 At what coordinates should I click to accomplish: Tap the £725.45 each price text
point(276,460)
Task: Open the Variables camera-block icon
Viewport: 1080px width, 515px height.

---

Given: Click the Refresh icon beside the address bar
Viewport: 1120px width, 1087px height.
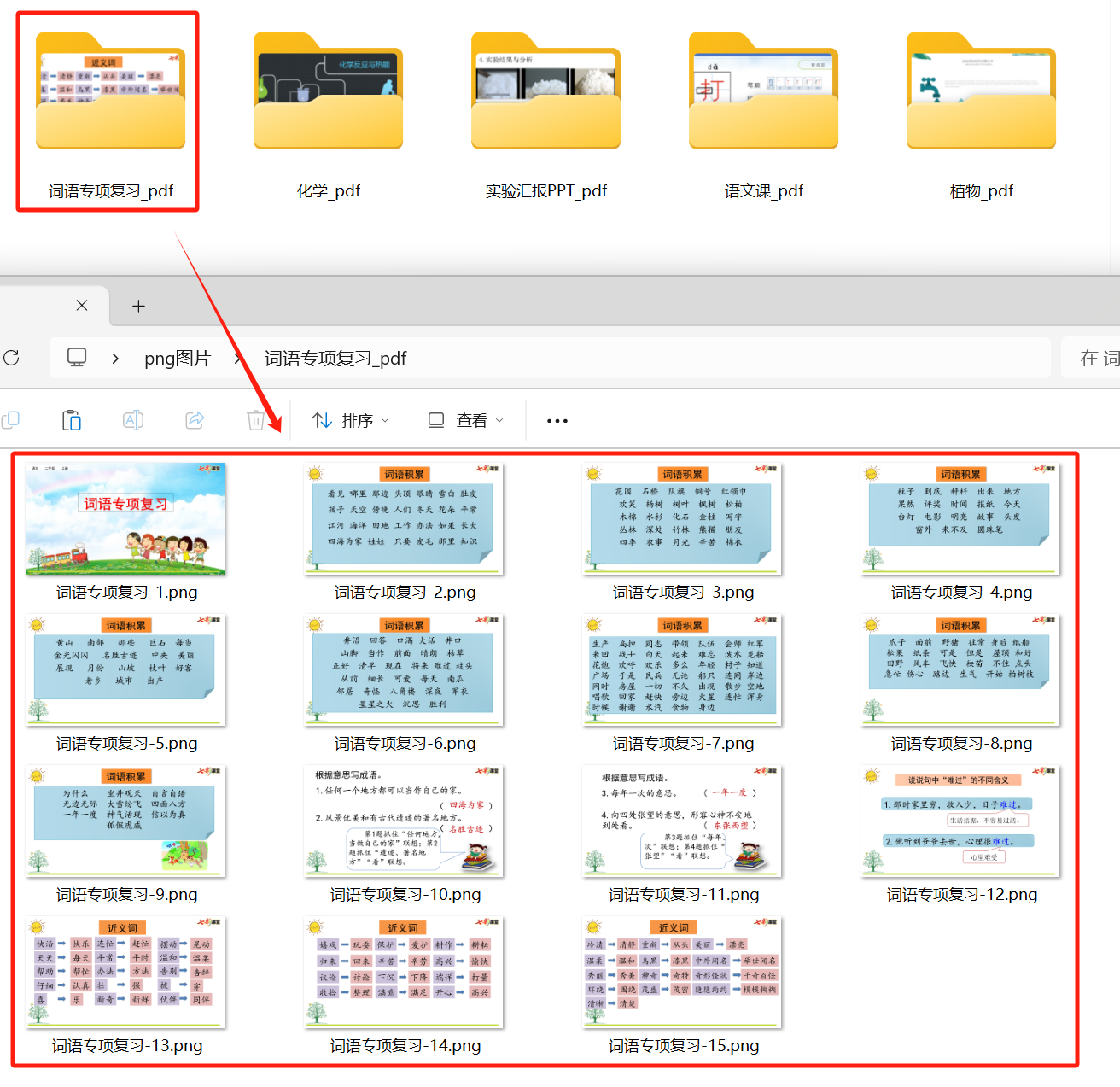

# [WHAT TO DO]
Quote the items from the line containing "Task: Open the Variables camera-block icon" up to and including the line containing "Viewport: 1080px width, 515px height.", repeating each line word for word.

# [EXERCISE SOLUTION]
Task: Open the Variables camera-block icon
Viewport: 1080px width, 515px height.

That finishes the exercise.